#### Document passage
______
No, you never said it wasn't needed, but you did minimize its importance, claiming
that it can't be used alone to predict the tides. You said:

"Even worse, the site then goes on to use the _differential_ expression
to calculate the ratio of forces between the moon and sun!"

You even produced a bogus formula to support your claim that centrifugal force varies
across the Earth. This would predict a tidal force 65 times stronger than
differential gravity. If that isn't minimalizing differential gravity, I don't know
what is.

You demonstrated a further lack of understanding with:

If the moon stopped its rotation around the earth and the earth and
the moon was "falling" toward each other, there would still be two
bulges.

"YES but how big would they be (Hint: Smaller than the tides?)"

Actually, the tides would be the same.

One fundamental difference that we have is that you insist that taking centrifugal
force into account is the *only* way to look at the problem. As I've said a number of
times, centrifugal force is a "fictional force" that is only needed if you wish to
work in the accelerating Earth-centric reference frame. In fact, it is required that
there must be an alternate approach that does not use "fictional" forces.
______
#### Aim of the exercise
Continue the forum reply on tides and differential gravity above, picking up right after its last sentence.

#### Source excerpt
______
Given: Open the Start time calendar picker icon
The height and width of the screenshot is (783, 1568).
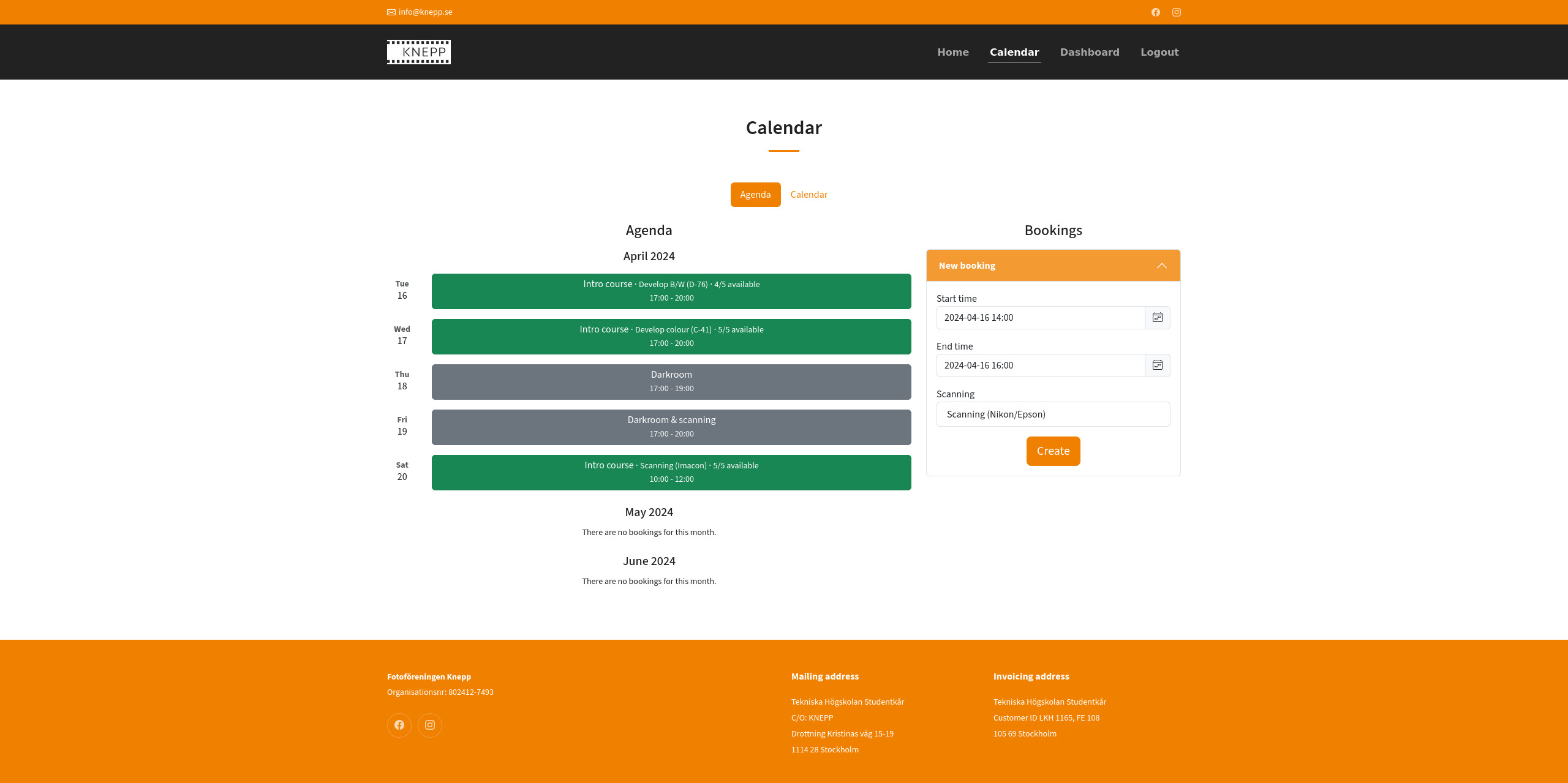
______
#### Result for this task
It is quite easy to explain the tides without Centrifugal force - I mentioned the
approach in one of my first posts. There is a gravitational force pulling the Earth
and Moon together. This creates an acceleration such that the Earth is in free fall,
and no net force is felt at the Earth's center. However, there is a larger force on
the Moon side, and a smaller force on the far side. Since the average force has been
accounted for it must be subtracted from these two forces, and the smaller force ends
up being the same magnitude as the larger, but in the opposite direction. Hence, two
tidal bulges, both caused solely by gravity.

Another fundamental difference we have is that I agree with the traditional value for
the tidal force. Ignoring minor effects, the result predicted by Differential Gravity
(whether or not you use centrifugal force as part of the explanation) that is about 2
feet for both the near and far side bulges. (The Sun's contribution is about half of
the Moon's.) The land masses and shallow water tends to "pile up" the water to create
tides that are somewhat higher.

You, however, have claimed that the variation of the centrifugal force from the near
side to the far creates a force that dominates the tides. Your formula predicts a
force 65 times greater than the differential formula, which would seem to create tides
100 feet or more. Your explanation that land masses dampen these tides runs counter
to common experience. And, your formula predicts the Sun's contribution is only 1% of
the Moon's, which is clearly not the case.

As to your claim that the rotation around the barycenter "powers" the tides, well,
that's not true. In fact, even if the Earth and Moon were not rotating around the
barycenter, the tides would be the same, at least, until the Earth and Moon collided.
Frankly, it clear that you still do not accept the fact that CF is constant, exactly
equals the average gravitational force, and thus has no interesting contribution to
the tides.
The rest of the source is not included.